Imperial Bedroom – Elvis Costello, 1982.Costello produced a remarkable string of albums in the era this article covers. A half-dozen rate as five-star efforts: My Aim Is True, the stunning 1977 debut; This Year’s Model, the powerful sophomore effort; the superbly crafted Armed Forces, from 1979; Get Happy!!, a 20-song R&B celebration from 1980; and Trust, a sophisticated, Squeeze-like production from 1981. My favorite is Imperial Bedroom, probably Costello’s apex as a pop stylist. It boasts as many songs as English Settlement and plays with the same depth. To my ears, “Man Out of Time” marks its emotional peak.
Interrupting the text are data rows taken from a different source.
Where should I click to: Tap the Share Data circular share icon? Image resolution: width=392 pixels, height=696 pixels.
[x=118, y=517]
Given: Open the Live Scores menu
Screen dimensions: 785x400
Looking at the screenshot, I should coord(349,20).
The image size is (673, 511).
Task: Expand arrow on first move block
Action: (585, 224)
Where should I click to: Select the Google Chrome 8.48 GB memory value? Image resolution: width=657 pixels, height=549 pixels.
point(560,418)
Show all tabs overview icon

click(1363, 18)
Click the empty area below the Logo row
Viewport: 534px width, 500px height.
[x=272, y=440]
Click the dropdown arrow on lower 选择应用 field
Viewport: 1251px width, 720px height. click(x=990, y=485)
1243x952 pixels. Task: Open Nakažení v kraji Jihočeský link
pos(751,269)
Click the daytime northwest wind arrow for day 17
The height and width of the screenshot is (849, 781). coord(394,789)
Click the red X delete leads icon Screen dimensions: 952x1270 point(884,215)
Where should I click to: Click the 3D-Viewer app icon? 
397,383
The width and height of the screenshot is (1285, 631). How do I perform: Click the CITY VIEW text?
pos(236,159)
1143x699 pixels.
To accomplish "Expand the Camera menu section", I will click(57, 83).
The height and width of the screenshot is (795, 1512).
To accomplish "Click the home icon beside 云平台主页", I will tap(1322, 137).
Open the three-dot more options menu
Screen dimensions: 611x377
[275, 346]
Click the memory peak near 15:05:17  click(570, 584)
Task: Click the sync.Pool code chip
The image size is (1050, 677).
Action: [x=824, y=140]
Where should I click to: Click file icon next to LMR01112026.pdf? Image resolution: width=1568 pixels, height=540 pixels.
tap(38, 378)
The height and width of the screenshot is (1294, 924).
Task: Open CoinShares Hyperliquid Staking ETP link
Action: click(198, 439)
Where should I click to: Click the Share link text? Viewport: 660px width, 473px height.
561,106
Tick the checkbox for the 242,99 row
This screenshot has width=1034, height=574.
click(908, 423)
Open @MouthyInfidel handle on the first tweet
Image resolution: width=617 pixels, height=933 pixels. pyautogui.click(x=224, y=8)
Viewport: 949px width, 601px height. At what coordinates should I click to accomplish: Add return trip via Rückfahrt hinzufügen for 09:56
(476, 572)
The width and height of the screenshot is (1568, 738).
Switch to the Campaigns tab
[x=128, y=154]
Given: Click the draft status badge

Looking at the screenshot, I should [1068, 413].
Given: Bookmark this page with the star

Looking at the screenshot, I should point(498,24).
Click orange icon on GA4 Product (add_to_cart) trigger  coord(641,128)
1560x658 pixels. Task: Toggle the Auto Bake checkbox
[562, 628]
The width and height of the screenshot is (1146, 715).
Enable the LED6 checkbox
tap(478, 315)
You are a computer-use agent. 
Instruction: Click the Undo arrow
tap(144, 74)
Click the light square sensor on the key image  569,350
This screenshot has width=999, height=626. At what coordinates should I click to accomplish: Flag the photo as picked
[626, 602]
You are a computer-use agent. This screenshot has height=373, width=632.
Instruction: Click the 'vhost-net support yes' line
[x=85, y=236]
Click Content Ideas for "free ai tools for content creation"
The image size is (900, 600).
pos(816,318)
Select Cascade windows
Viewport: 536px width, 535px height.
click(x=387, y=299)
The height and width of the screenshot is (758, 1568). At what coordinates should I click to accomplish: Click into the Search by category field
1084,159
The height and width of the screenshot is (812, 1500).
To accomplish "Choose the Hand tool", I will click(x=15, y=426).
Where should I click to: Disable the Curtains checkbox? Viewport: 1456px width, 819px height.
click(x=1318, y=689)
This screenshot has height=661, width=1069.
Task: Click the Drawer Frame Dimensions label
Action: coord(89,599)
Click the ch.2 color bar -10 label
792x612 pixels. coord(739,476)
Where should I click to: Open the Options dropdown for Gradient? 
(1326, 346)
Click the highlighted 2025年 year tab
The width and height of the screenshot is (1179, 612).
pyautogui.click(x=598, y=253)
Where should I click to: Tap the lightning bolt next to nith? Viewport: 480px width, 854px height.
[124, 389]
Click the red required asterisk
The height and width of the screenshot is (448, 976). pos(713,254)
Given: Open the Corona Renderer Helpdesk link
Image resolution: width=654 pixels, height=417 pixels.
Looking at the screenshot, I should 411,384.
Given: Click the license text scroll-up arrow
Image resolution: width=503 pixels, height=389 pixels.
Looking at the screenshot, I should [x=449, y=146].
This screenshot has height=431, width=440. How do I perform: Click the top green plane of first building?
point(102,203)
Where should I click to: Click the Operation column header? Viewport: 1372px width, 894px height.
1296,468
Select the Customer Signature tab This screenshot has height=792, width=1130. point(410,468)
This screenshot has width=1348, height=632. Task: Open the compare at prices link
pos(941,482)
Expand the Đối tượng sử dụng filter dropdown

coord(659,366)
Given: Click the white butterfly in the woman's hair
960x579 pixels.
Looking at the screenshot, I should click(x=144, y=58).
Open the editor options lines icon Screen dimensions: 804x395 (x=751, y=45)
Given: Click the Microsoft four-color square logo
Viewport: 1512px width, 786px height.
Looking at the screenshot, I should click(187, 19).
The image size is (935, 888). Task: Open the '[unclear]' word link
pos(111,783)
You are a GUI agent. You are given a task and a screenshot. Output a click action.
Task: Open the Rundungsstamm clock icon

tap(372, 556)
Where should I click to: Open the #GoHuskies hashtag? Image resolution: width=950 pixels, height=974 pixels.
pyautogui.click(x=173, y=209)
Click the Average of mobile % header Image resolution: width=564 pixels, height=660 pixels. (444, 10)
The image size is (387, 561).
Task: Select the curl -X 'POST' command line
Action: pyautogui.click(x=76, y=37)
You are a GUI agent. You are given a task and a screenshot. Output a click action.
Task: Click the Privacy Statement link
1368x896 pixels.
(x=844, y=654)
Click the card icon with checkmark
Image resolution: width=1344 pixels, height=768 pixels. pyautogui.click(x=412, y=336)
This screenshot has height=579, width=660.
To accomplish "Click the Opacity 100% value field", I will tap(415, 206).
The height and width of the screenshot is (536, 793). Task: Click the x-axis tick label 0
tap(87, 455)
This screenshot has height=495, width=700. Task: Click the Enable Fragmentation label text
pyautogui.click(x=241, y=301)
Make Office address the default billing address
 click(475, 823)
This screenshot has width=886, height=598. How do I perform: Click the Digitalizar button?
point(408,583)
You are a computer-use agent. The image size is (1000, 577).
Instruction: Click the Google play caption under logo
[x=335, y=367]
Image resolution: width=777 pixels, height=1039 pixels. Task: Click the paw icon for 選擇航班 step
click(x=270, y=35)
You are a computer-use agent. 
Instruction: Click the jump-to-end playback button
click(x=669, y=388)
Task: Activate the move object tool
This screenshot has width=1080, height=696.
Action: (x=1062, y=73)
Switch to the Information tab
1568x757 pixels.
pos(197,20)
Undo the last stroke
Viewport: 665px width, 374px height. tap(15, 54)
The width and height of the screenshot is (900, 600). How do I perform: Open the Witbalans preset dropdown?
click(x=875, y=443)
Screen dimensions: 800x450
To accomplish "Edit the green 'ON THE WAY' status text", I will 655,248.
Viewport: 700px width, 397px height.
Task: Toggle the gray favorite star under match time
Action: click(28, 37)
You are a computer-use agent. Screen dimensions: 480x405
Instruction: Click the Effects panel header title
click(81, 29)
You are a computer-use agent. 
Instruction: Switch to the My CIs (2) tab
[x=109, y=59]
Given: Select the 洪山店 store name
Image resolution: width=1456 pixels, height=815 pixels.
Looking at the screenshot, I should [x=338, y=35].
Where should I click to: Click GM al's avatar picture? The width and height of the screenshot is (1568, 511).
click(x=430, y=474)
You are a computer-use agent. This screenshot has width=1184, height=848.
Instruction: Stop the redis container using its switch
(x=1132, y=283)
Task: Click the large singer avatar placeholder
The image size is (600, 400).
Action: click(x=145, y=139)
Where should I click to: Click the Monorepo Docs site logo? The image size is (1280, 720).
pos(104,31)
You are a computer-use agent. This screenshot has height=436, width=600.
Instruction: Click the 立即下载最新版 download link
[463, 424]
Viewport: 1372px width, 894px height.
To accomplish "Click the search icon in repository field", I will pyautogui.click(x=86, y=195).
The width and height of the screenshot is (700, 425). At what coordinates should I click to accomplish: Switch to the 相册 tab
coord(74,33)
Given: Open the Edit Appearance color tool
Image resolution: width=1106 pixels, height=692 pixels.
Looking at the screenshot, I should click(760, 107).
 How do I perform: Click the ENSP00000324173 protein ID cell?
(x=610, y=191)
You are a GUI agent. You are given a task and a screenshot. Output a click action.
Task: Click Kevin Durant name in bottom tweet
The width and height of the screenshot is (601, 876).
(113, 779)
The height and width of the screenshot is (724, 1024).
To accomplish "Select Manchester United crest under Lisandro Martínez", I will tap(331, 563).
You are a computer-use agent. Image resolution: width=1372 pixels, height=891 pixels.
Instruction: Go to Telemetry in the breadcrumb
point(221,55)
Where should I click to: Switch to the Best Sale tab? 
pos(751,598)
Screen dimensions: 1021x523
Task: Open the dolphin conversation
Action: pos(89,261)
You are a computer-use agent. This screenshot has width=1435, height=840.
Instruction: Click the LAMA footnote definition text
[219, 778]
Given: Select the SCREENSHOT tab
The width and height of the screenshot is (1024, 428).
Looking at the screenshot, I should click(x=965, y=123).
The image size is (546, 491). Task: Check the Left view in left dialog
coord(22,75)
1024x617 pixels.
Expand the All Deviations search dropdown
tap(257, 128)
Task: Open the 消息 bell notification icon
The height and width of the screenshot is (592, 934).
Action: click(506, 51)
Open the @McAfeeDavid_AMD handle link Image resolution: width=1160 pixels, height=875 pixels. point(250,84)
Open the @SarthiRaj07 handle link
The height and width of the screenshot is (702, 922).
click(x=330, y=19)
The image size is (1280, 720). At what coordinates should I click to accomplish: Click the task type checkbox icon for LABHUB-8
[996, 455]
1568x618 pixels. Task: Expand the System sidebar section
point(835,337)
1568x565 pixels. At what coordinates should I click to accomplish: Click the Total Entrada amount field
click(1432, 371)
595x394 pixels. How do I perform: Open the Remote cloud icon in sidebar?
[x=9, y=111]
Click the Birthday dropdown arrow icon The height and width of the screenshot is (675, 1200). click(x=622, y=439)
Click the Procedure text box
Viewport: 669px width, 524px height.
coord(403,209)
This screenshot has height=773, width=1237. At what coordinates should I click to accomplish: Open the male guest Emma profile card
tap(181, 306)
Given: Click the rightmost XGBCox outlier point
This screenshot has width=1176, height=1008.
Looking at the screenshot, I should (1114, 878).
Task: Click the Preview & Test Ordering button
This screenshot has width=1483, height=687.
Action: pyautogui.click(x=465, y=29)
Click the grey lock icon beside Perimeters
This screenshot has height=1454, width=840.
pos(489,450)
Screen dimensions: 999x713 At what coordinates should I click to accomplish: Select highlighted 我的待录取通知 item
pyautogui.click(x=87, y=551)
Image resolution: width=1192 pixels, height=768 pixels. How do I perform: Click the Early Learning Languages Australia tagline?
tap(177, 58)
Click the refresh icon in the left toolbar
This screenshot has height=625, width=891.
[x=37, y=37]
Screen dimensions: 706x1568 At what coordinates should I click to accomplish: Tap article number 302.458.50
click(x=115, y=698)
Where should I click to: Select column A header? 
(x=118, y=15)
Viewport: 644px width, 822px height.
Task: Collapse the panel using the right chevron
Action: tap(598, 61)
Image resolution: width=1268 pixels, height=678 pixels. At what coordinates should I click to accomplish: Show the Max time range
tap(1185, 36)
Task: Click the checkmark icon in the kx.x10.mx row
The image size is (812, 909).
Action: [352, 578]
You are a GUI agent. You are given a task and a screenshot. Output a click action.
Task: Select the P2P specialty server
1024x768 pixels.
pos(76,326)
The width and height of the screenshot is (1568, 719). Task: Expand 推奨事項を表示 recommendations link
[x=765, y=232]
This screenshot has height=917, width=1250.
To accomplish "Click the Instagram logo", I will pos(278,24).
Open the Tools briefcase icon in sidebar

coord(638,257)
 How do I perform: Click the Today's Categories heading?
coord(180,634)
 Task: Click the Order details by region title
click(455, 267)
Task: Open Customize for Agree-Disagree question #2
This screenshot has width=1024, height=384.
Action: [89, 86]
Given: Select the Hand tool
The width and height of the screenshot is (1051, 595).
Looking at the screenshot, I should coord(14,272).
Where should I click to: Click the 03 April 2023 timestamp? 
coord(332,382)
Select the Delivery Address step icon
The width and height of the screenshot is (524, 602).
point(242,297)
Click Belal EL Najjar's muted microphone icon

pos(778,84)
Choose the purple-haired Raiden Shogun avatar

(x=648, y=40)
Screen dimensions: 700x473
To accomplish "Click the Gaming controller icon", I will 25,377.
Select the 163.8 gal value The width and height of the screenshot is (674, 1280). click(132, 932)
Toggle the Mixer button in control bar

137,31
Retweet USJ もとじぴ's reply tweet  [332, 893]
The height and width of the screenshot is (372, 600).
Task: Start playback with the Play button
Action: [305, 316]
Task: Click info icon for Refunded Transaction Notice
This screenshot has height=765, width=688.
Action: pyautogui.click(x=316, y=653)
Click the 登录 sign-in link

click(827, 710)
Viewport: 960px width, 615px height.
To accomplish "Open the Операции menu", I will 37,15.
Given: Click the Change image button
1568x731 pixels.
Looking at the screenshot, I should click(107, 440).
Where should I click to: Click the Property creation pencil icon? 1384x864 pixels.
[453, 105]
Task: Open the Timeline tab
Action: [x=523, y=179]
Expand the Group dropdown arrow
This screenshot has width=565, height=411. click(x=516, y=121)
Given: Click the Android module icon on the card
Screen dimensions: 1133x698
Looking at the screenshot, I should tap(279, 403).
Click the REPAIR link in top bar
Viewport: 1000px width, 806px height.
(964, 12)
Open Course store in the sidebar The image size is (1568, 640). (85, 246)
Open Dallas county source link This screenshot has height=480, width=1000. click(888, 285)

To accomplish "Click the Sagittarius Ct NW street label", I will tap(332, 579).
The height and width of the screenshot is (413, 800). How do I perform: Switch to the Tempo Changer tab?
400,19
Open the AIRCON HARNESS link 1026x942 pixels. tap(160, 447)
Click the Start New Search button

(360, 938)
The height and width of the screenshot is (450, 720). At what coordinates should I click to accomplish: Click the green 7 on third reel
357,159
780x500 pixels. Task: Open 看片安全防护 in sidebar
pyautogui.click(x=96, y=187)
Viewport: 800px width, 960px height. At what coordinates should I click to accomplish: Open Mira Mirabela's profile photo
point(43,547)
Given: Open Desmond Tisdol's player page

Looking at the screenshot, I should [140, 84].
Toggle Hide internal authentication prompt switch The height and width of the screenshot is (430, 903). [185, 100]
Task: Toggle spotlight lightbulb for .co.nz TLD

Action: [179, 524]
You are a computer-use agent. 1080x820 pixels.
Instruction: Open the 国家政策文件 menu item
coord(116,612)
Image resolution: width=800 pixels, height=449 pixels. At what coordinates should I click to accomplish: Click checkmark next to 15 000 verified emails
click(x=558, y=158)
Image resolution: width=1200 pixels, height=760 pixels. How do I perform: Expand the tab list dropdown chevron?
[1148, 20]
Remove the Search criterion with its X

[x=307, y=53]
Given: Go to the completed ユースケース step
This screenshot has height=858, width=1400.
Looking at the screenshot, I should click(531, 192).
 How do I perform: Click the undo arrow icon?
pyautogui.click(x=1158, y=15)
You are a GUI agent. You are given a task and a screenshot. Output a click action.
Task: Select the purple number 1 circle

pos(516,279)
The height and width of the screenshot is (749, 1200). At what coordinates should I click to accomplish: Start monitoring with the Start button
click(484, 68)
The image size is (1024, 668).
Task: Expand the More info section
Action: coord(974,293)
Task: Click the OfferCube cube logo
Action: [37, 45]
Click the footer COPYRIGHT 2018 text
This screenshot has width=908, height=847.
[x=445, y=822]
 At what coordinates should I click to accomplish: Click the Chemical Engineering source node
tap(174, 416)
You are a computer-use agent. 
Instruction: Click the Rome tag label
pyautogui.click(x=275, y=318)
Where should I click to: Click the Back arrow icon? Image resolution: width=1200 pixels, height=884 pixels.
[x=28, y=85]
Avalon – Roxy Music, 1982.Roxy Music was new wave half a decade before the wave broke. If you need an introduction, start with Siren, their 1975 masterpiece, or Stranded, the 1973 art-glam-prog workout. By the time the band assembled to record its swansong, after a run of weak recordings, many fans had given them up for dead. But Avalon emerged as a sensuous, makeout-record marvel, a tone poem about love and lust and longing. From Phil Manzanera’s opening arpeggios on “More Than This,” Avalon envelopes the listener in smooth, tropical textures. That song and the title track rank among the finest lounge-rock songs ever put to tape.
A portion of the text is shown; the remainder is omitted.